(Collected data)

--------------------

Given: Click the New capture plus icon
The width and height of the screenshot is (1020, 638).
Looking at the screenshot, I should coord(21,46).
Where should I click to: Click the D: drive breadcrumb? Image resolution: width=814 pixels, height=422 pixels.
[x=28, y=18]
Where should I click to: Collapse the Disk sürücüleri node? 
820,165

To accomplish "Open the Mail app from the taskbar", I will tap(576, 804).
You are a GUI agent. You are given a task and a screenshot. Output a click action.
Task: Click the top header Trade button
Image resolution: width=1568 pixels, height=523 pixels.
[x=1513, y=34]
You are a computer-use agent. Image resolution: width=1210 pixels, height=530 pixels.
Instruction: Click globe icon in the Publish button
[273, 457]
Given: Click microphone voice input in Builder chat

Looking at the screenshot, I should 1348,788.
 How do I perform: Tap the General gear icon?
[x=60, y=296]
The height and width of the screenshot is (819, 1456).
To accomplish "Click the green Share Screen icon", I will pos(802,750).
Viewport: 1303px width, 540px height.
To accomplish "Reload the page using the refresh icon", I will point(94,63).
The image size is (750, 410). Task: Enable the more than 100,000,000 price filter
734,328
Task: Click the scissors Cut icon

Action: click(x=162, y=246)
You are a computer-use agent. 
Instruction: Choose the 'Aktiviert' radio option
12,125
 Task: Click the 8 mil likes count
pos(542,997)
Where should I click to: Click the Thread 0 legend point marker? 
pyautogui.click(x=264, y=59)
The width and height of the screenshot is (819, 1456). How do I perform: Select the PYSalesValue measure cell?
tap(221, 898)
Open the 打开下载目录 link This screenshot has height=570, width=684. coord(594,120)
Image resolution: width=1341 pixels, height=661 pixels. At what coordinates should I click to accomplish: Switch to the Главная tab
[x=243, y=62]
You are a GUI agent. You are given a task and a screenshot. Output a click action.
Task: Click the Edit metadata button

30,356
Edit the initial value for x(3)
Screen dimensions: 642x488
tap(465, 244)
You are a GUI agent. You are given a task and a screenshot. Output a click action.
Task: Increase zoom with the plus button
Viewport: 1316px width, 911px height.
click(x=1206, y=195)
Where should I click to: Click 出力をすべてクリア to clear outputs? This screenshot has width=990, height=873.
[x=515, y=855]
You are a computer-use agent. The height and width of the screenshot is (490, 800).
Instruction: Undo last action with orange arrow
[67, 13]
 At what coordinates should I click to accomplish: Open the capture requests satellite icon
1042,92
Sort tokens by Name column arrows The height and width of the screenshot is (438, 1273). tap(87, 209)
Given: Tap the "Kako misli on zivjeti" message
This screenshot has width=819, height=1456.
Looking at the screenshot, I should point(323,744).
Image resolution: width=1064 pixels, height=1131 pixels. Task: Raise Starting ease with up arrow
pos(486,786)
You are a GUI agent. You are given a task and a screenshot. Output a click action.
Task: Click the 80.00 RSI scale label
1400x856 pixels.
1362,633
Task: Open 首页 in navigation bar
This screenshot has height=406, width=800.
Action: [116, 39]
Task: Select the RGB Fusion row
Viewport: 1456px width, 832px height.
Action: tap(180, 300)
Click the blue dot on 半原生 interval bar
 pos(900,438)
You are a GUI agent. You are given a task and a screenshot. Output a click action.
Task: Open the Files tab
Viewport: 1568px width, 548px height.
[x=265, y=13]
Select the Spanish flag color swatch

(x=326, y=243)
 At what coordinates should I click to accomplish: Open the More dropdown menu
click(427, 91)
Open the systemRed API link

--------------------

▶ Stated goal: Please gather every line of the items above that contains the string "computer", treating uppercase and lowercase as different.

▶ Final result:
You are a computer-use agent. Image resolution: width=1210 pixels, height=530 pixels.
You are a computer-use agent. 
You are a computer-use agent. The height and width of the screenshot is (490, 800).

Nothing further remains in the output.